* _TASK DESCRIPTION_:
Return every line from the one containing "The height and width of the screenshot is (598, 793)." down to the one containing "Screen dimensions: 856x729", both included, copied word for word.

# START OF RECORDS TO PROCESS

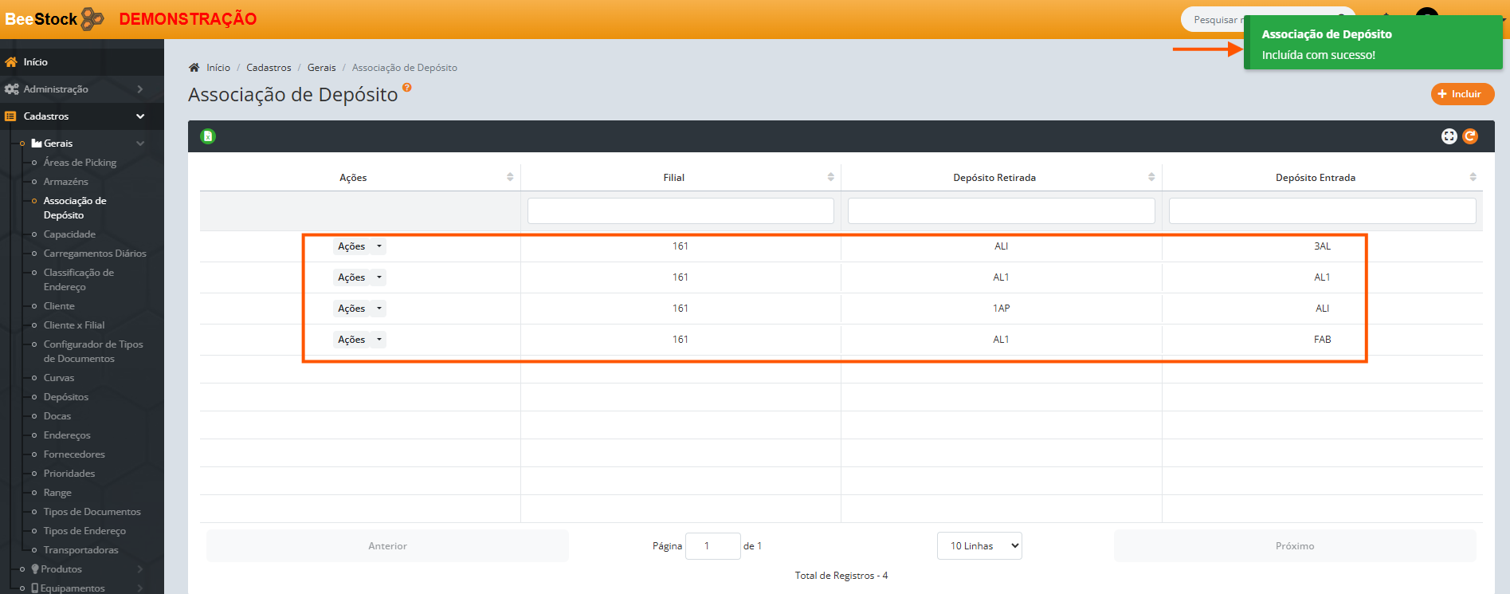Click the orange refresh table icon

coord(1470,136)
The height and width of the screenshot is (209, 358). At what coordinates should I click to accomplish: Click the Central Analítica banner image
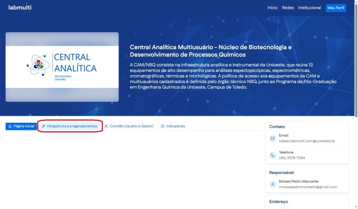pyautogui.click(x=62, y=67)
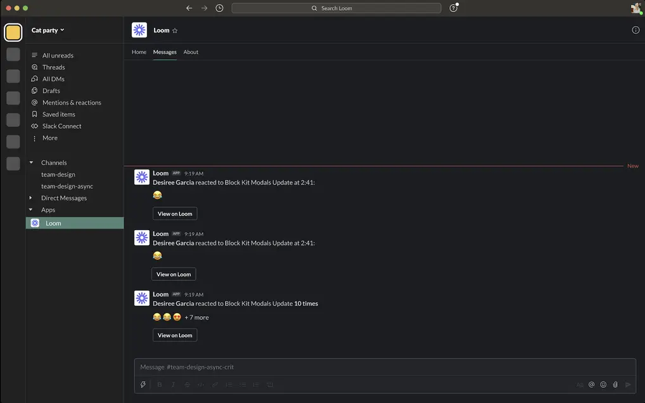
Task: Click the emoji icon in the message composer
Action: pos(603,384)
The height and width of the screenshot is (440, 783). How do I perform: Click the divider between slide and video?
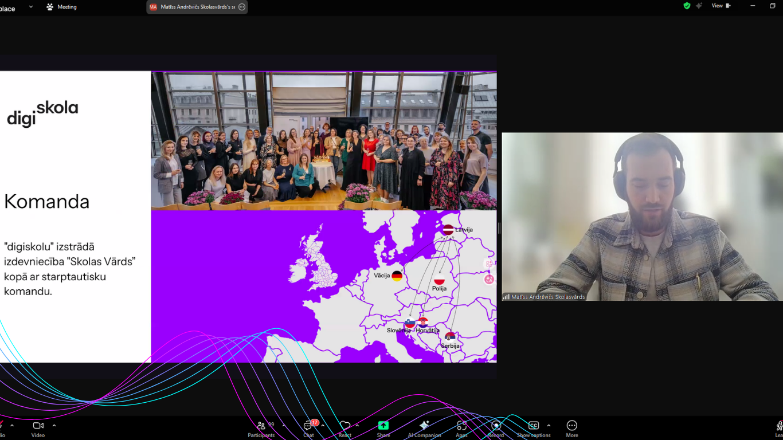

# END OF RECORDS TO PROCESS
# START OF RECORDS TO PROCESS

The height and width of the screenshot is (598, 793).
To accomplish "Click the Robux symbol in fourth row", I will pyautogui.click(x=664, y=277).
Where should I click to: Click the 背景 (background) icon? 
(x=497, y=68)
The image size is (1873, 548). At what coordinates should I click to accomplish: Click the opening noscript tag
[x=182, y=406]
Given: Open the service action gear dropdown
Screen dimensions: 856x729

# END OF RECORDS TO PROCESS

* _EXERCISE SOLUTION_:
The height and width of the screenshot is (598, 793).
To accomplish "Click the Robux symbol in fourth row", I will pyautogui.click(x=664, y=277).
Where should I click to: Click the 背景 (background) icon? 
(x=497, y=68)
The image size is (1873, 548). At what coordinates should I click to accomplish: Click the opening noscript tag
[x=182, y=406]
Given: Open the service action gear dropdown
Screen dimensions: 856x729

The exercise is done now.